Dear Patricia: The violence that mars our happy life together
QWE have been happily married for more than 12 years and have four lovely children. I always thought we had a solid marriage, as my partner is a very good husband and father.
We would hate to ever get to a situation where we would separate -- mainly as we value marriage and never want to hurt our children. I came from a broken home and my father is an alcoholic. My husband, for his part, is not close to his family. He just feels he has little in common with them. But he has a good job, as have all his siblings.
Last weekend, my husband lost his temper with me and physically assaulted me. I was shocked that he resorted to this behaviour, and was left bruised and emotionally shaken. I had three strands of thought after it happened -- ring the Gardai, contact a solicitor, ring Accord, the relationship counselling service. I did the last one and am waiting for an appointment. I obviously love my husband, but would not put up with that. It was very out of character for him as he is normally very relaxed, and is liked by everyone. I confided in a friend and she, too, was shocked, both by the marks left on my back and arms, and the fact that he did it.
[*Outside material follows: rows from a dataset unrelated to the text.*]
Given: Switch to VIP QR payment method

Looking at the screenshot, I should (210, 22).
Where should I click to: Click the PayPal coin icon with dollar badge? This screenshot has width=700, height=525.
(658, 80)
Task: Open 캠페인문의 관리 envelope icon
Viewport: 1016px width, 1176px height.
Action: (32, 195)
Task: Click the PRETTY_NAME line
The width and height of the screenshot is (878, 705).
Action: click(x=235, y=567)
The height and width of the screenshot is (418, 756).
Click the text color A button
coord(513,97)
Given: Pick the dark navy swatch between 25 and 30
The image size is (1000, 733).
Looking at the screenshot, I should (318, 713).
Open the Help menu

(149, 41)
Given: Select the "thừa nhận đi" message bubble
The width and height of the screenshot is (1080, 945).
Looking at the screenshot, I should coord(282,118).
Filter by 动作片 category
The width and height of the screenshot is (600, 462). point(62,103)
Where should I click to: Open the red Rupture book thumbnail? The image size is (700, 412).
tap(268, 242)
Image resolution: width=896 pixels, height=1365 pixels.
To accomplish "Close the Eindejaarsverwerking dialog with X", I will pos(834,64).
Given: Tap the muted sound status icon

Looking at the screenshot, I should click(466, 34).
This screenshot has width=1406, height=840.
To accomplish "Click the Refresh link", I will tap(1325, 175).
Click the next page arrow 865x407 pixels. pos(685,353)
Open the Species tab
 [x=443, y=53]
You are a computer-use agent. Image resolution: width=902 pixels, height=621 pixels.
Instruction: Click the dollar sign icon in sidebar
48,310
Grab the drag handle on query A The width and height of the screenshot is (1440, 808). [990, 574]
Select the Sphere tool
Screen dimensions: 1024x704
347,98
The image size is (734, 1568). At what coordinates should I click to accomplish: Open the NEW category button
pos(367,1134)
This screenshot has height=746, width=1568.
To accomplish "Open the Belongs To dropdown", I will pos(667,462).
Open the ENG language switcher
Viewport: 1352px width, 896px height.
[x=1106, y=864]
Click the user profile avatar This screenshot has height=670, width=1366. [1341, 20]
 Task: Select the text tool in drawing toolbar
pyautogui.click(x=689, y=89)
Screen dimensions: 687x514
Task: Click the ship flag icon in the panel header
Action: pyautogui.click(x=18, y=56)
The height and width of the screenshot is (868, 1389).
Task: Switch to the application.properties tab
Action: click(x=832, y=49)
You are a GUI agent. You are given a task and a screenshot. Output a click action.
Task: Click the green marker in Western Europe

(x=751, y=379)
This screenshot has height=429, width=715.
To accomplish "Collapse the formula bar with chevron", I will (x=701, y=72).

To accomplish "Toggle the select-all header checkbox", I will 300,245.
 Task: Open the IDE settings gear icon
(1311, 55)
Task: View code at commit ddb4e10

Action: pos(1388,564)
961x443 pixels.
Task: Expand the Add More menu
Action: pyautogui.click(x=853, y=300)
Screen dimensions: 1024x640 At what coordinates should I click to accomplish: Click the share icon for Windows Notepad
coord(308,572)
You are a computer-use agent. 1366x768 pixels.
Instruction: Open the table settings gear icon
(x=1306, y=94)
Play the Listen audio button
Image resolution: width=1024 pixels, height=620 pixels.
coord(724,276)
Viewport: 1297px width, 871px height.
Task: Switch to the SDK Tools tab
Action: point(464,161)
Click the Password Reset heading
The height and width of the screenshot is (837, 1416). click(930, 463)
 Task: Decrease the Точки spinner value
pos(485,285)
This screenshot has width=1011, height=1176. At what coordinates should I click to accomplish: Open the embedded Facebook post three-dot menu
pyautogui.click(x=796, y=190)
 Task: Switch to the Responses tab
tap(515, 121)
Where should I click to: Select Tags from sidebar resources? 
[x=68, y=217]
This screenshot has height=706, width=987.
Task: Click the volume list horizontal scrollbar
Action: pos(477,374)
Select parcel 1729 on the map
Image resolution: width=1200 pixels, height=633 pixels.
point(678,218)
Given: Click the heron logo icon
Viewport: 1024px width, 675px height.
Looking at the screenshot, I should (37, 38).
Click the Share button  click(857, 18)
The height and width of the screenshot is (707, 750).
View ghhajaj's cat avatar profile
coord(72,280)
I would describe him as a deep, non-emotional person. He never discusses how he feels, and I don't think he is able to. As far as I am aware, he was not abused as a child, nor had anything bad happen to him. I feel sick to think that he shows traits which remind me of my father. This remark really annoys him, and he says he is nothing like my father. He does like a drink, and when he goes out he really goes to town. He sees nothing wrong with his drinking, but it really bothers me, as it certainly reminds me of my father. I hate people when they are drunk, even though my husband would be described as a happy drunk.
We have talked about what happened and he doesn't know why he did it and is shocked about it. But this wasn't the first time he exploded and used his strength on me -- I recall about three or four incidents over a 15-year period. This was the first time he left marks.
I think he is weak to resort to physically hurting me just because he can't handle an argument. He has no memories of his parents ever fighting. I, on the other hand, grew up in a house full of hostility and loud rows. I obviously provoke him, but why couldn't he just walk away? What kind of person does that make him? Am I bad for him?
I know my demons as I've had counselling because of my background. I put a lot into my marriage as I want to be happy, and I want my children to be happy and secure. I'd hate them to come from a broken home.
Unless I do something, or lead the way, I think my husband would just leave it be. I have said it will be a long road back and that I want us to go to a professional to talk about our problems.
He doesn't see why this is necessary, but I am adamant. I refuse to push this under the carpet, but it is very hard when you are dealing with a non-emotive, stubborn person.
He is going to come with me, but I wonder if it will make any difference. Can you make some sense of all this? I don't want to make a big thing of it, but on the other hand, I don't want to trivialise it either.
ALET'S get one thing straight. Yes, you may well have provoked your husband during an argument with some comment or action or failure to respond. You did not, most emphatically, provoke him into physical aggression. You are not responsible for the fact that he physically assaulted you. How he responds to any provocation -- be it from you, or from life generally, or from some other specific person such as an erratic driver on the road -- is his responsibility, and his alone. Provocation is always there -- in some shape or form. How we respond is down to us. Your husband physically assaulted you. That is unacceptable. It is also in no way, shape, or form, your fault. You have no case to answer. Your husband has.
Yes, of course you are right. You need to see a professional "outsider". You need objective feedback. And yes, I think it is significant that your husband doesn't see why you should bother with counselling. He doesn't want to confront the truth, which is that he must change. That said, I don't think you're entirely facing the truth either. This isn't a question of background, or upbringing, or the fact that your husband saw no violence in his home while you did in yours. The point is, your husband decided to use physical force on you. He has been violent to you. And the whole truth is that this is not the first time. Look at what you've told me.
This is not your fault. The responsibility lies squarely with him.
Alcohol is also an issue which has to be clarified. Yes, I understand that you may be over-sensitive to the whole question of drinking. On the other hand, a happy drunk is still a drunk. And getting drunk on a regular basis is really not on. You also haven't clarified to what extent -- if any -- drinking plays a role in your husband's physical violence. Either way, the issue of alcohol has to be raised too. Maybe you have to ditch some of your fears. Maybe he has to drink less. Maybe it will be a bit of both. It needs to be sorted.
And you have to talk about emotional intimacy too. If you describe your husband as unemotional, and someone who never discusses his feelings, that probably means you feel lonely in your marriage. It may also mean that rows become the substitute for real communication -- which is something you will both have to work on.
You've shown great courage and wisdom. I hope you are proud of yourself.